Top of Records supplied
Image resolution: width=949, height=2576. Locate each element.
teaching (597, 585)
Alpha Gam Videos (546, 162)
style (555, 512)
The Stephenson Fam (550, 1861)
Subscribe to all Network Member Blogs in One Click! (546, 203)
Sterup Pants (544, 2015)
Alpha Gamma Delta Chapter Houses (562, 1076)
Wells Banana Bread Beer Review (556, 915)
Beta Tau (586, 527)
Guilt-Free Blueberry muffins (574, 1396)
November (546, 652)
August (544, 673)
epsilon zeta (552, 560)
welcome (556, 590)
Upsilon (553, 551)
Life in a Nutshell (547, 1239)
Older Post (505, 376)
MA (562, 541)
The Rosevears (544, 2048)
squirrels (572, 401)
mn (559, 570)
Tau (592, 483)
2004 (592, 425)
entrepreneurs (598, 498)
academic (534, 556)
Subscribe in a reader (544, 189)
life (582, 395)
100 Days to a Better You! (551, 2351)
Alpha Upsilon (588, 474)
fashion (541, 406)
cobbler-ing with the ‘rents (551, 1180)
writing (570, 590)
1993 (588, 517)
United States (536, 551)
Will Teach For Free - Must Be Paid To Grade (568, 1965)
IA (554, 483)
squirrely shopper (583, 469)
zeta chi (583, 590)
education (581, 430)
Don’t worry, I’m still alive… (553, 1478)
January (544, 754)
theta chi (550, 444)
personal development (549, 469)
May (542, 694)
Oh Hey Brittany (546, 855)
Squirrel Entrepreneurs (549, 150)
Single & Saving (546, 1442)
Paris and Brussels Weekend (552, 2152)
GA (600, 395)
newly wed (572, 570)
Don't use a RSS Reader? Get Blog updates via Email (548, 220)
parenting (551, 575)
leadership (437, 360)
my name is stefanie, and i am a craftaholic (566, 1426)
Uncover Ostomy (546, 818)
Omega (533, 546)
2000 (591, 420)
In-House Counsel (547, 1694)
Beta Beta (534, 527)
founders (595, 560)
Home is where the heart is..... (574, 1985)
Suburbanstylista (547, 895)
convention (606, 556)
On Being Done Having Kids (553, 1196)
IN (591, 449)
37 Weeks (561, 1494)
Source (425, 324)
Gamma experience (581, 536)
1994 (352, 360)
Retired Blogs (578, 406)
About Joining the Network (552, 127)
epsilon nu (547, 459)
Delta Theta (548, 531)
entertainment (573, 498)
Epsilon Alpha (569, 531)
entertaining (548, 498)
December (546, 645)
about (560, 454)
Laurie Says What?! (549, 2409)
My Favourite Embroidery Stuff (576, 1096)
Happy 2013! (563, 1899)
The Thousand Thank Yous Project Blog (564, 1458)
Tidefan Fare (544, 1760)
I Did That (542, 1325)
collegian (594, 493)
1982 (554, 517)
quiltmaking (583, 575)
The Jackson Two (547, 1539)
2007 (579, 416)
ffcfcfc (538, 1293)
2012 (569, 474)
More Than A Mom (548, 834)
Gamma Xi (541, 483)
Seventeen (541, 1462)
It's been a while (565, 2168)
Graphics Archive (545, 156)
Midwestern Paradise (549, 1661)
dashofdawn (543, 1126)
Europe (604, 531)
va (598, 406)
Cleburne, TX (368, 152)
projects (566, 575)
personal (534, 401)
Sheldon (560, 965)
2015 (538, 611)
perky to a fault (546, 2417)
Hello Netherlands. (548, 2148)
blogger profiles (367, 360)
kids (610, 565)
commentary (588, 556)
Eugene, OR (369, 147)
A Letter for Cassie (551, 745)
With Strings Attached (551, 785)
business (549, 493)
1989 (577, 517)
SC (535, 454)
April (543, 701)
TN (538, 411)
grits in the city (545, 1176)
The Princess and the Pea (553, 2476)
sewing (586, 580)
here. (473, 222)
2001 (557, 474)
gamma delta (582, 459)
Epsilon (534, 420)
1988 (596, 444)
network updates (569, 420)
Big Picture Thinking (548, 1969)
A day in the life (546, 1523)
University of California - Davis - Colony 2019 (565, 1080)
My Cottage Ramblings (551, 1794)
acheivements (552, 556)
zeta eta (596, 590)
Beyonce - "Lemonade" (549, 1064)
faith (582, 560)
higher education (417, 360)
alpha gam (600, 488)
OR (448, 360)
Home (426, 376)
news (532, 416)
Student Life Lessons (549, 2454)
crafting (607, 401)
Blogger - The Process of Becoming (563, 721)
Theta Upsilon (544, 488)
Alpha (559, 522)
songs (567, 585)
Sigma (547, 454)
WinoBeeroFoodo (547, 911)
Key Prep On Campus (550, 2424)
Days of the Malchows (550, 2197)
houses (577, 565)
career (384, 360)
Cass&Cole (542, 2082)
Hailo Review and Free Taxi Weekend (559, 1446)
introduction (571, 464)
Bottom of Records supplied
[Exercise prompt] Reproduce the entries exactly, starting at their first line and stopping after the line with "theta chi (550, 444)".

[Answer to the problem]
Image resolution: width=949, height=2576. Locate each element.
teaching (597, 585)
Alpha Gam Videos (546, 162)
style (555, 512)
The Stephenson Fam (550, 1861)
Subscribe to all Network Member Blogs in One Click! (546, 203)
Sterup Pants (544, 2015)
Alpha Gamma Delta Chapter Houses (562, 1076)
Wells Banana Bread Beer Review (556, 915)
Beta Tau (586, 527)
Guilt-Free Blueberry muffins (574, 1396)
November (546, 652)
August (544, 673)
epsilon zeta (552, 560)
welcome (556, 590)
Upsilon (553, 551)
Life in a Nutshell (547, 1239)
Older Post (505, 376)
MA (562, 541)
The Rosevears (544, 2048)
squirrels (572, 401)
mn (559, 570)
Tau (592, 483)
2004 (592, 425)
entrepreneurs (598, 498)
academic (534, 556)
Subscribe in a reader (544, 189)
life (582, 395)
100 Days to a Better You! (551, 2351)
Alpha Upsilon (588, 474)
fashion (541, 406)
cobbler-ing with the ‘rents (551, 1180)
writing (570, 590)
1993 (588, 517)
United States (536, 551)
Will Teach For Free - Must Be Paid To Grade (568, 1965)
IA (554, 483)
squirrely shopper (583, 469)
zeta chi (583, 590)
education (581, 430)
Don’t worry, I’m still alive… (553, 1478)
January (544, 754)
theta chi (550, 444)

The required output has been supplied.